Le changement qui a le plus grand impact sur l’organisation des assemblées est la limite actuelle de 50 personnes imposée par le gouvernement, jumelée à une distanciation de deux mètres qu’a décidé de conserver le diocèse de Saint-Jérôme, malgré l’assouplissement de cette dernière règle à 1,50 m. «Il va devoir y avoir beaucoup de collaboration, parce que c’est facile de demander aux gens de respecter les deux mètres, mais le respecter, c’est une autre question, et nous avons une responsabilité d’insister», a affirmé père Woodrich.

La grande conséquence de ces règles : à Sainte-Anastasie, par exemple, trois bancs sur quatre, soit 75% des places, seront sacrifiés. Une fois à l’intérieur, des bénévoles expliqueront les consignes aux fidèles, ce qui pourrait déplaire à certaines personnes. «Les bénévoles à la porte, il faut qu’ils soient écoutés, sinon, il y aura dès le premier moment beaucoup de friction», a déclaré l’abbé Luyubu.

Les célébrations auront un rythme différent, une autre couleur. Par exemple, lors de la communion, le prêtre dira une seule fois «Le corps du Christ» à l’ensemble de la congrégation, avant de descendre donner l’ostie aux fidèles, en portant gants et visière.

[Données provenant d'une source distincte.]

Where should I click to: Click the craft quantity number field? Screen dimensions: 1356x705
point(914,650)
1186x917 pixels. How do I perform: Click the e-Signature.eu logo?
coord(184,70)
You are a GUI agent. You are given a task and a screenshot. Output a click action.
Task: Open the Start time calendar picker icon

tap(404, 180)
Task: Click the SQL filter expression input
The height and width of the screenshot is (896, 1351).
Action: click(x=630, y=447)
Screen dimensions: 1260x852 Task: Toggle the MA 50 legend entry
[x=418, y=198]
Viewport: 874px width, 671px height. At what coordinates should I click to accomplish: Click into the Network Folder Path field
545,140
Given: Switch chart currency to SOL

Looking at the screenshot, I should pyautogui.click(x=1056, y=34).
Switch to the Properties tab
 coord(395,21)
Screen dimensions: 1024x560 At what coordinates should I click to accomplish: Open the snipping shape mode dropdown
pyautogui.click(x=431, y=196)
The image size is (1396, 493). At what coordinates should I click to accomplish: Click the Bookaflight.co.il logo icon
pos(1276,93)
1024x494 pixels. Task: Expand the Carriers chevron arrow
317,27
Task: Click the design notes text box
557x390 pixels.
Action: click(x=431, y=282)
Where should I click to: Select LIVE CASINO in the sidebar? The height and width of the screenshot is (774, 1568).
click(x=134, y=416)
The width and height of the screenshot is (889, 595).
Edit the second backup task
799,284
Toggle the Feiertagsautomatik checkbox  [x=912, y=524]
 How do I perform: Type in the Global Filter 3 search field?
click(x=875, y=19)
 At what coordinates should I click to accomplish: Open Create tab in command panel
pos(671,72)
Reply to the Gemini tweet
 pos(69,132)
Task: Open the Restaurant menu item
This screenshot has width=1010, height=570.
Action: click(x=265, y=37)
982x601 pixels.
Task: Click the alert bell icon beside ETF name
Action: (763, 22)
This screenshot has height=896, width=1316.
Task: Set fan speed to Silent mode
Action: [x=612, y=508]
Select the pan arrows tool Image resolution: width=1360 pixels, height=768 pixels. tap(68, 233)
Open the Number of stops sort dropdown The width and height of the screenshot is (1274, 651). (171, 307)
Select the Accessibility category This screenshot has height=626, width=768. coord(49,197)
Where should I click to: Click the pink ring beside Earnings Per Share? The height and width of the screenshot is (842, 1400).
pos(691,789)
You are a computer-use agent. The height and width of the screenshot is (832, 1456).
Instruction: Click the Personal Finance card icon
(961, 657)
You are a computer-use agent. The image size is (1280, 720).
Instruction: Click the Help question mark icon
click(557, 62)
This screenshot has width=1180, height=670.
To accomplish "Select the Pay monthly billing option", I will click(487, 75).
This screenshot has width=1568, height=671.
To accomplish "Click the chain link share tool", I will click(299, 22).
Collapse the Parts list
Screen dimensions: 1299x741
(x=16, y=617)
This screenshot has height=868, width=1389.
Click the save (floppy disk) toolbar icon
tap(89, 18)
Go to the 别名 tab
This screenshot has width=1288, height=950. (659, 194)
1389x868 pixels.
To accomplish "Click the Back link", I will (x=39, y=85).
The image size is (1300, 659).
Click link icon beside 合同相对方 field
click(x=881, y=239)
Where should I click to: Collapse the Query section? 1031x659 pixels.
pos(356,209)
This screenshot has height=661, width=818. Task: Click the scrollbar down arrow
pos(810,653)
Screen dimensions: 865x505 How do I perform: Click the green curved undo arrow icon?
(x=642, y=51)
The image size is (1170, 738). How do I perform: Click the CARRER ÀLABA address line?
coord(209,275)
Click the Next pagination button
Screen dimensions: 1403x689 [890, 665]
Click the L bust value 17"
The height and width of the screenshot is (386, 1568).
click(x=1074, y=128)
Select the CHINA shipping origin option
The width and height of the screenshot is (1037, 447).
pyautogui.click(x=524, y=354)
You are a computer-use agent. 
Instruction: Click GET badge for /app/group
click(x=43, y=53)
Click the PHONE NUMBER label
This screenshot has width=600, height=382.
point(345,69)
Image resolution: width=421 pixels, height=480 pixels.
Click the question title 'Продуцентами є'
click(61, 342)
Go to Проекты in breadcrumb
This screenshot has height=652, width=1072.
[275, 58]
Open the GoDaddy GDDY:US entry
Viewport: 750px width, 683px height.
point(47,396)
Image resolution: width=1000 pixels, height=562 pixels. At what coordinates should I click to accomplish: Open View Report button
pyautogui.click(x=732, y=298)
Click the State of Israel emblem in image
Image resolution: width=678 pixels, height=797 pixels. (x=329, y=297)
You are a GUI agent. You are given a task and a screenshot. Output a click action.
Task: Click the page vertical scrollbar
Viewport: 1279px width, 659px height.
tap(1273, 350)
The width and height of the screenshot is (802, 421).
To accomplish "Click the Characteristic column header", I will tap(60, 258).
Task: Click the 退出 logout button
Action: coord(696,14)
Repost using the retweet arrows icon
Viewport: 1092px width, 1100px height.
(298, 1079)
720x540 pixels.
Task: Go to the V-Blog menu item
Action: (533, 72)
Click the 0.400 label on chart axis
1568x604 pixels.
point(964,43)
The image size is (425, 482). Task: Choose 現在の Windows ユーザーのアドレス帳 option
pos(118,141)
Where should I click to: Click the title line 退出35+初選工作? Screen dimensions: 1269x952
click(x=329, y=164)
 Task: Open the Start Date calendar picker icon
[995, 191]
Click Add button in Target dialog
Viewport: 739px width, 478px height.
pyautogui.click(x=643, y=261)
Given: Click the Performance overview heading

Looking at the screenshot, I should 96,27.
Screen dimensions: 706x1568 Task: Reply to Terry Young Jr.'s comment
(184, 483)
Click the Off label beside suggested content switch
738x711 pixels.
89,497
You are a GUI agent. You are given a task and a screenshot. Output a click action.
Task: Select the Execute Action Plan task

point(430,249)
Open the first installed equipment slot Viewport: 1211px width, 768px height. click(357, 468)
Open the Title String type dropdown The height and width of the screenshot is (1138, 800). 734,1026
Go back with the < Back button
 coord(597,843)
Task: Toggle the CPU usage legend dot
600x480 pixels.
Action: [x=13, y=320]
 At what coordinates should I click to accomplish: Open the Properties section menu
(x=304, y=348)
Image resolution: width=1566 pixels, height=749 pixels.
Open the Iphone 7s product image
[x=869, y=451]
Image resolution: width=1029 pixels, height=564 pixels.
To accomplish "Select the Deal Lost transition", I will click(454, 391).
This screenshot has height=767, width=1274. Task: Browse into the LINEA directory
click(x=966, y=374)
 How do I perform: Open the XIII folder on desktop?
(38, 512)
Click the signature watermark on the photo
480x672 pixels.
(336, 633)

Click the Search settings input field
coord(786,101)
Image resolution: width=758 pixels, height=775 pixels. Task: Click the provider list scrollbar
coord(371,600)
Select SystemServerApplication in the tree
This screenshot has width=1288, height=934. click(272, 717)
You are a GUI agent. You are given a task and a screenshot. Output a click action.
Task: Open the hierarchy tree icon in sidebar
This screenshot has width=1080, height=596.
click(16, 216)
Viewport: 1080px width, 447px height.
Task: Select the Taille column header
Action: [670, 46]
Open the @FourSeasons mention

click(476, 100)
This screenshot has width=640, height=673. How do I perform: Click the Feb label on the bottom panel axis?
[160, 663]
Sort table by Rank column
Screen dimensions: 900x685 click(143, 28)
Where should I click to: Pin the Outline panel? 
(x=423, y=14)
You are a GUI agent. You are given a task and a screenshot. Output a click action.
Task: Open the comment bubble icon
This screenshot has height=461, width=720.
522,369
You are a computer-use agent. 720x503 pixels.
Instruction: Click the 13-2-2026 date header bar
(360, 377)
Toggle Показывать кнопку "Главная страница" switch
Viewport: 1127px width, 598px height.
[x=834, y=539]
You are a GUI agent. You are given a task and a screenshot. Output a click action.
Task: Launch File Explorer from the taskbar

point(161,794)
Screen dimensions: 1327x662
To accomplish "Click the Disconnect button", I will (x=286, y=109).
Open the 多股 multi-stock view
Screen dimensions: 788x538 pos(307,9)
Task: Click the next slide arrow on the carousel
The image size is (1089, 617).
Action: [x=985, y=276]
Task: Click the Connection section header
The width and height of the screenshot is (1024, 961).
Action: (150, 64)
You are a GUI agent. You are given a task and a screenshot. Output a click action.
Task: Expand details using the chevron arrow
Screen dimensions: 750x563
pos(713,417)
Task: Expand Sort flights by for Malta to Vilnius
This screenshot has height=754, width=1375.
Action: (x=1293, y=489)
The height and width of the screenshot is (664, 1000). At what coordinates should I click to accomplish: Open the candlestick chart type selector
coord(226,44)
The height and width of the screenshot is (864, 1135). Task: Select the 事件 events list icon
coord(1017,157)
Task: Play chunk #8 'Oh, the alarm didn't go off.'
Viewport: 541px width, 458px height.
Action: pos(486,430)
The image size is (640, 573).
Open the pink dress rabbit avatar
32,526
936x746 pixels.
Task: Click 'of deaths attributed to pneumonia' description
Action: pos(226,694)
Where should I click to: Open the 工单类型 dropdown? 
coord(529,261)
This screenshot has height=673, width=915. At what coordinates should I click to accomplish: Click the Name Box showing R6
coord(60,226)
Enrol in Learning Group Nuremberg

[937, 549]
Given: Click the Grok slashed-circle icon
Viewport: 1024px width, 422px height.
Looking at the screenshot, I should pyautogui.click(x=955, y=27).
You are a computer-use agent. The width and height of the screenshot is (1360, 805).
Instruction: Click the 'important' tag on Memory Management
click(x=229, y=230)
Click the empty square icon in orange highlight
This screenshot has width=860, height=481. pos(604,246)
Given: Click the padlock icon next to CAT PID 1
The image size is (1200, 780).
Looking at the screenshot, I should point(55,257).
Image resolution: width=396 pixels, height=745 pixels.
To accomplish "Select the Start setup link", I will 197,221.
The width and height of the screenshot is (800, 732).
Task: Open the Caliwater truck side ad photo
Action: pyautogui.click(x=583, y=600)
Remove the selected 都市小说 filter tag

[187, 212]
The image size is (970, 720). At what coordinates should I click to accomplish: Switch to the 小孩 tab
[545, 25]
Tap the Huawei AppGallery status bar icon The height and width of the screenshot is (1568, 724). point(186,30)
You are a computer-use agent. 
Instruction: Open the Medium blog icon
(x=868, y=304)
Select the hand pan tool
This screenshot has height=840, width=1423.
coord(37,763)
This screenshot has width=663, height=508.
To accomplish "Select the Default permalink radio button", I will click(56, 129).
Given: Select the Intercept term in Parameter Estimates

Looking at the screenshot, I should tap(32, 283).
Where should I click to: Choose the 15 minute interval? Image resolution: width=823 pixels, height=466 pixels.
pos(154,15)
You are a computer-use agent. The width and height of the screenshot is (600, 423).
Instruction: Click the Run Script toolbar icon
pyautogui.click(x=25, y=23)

La communion sur la langue sera proscrite et les contacts seront évités.

Naissances et adieux
Les services funéraires seront particulièrement délicats. Là aussi, le nombre sera limité à 50, et qu’il s’agisse de prendre ou de frôler la main, d’étreindre des proches pour les consoler, tout cela sera interdit. «Comment va-t-on dire aux gens “Ne faites plus ça, il ne doit plus y avoir de contacts”, alors que c’est plus fort que nous, c’est dans notre nature?»

On devra également limiter le nombre de familles par cérémonie de baptêmes, et l’eau bénite, qui est le symbole principal, mais non exclusif du baptême, disparaitra également.

L’Unité pastorale de Lachute a engagé une entreprise de nettoyage pour désinfecter la nef, le chœur et tous les endroits où passeront les gens. «C’est sûr que ce sont des frais pour l’église, a reconnu Denise Lachance. Ce n’est pas donné.»

Trois mois couteux
Les trois mois sans dime ont fait perdre d’importants revenus aux paroisses. Denise Lachance explique que l’Unité pastorale n’a pas envoyé de demandes d’envois de dime aux fidèles, «par respect, parce qu’on se sentait mal de demander de l’argent à des gens qui ont perdu leur emploi.» Mme Lachance précise que cette précarité préoccupe plusieurs fabriques.

Durant trois mois, l’abbé Luyubu a appelé de nombreux bénévoles pour connaitre leur moral, et a été rassuré, « Ce qui m’a réjoui, c’est que plusieurs d’entre eux ont suivi les messes à la télévision, du Vatican, du Québec », raconte-t-il.


Une vie nouvelle
Pour le père Richard Woodbury comme l’abbé Luyubu, ce renouveau ne se fera pas sans la participation de tous. «Je crois que dans ce sens-là, on peut commencer une vie nouvelle, une nouvelle manière de vivre l’eucharistie, vivre l’assemblée», a affirmé l’abbé Luyubu.

« On entrevoit ça d’un bon œil, surtout des personnes âgées, qui ont vraiment hâte de retrouver leur église, leur communauté et leur lieu de célébration. De ce côté-là, on est remplis d’optimisme.  On s’en remet à la grâce de Dieu, à la bonne volonté des gens », de conclure le père Woodbury.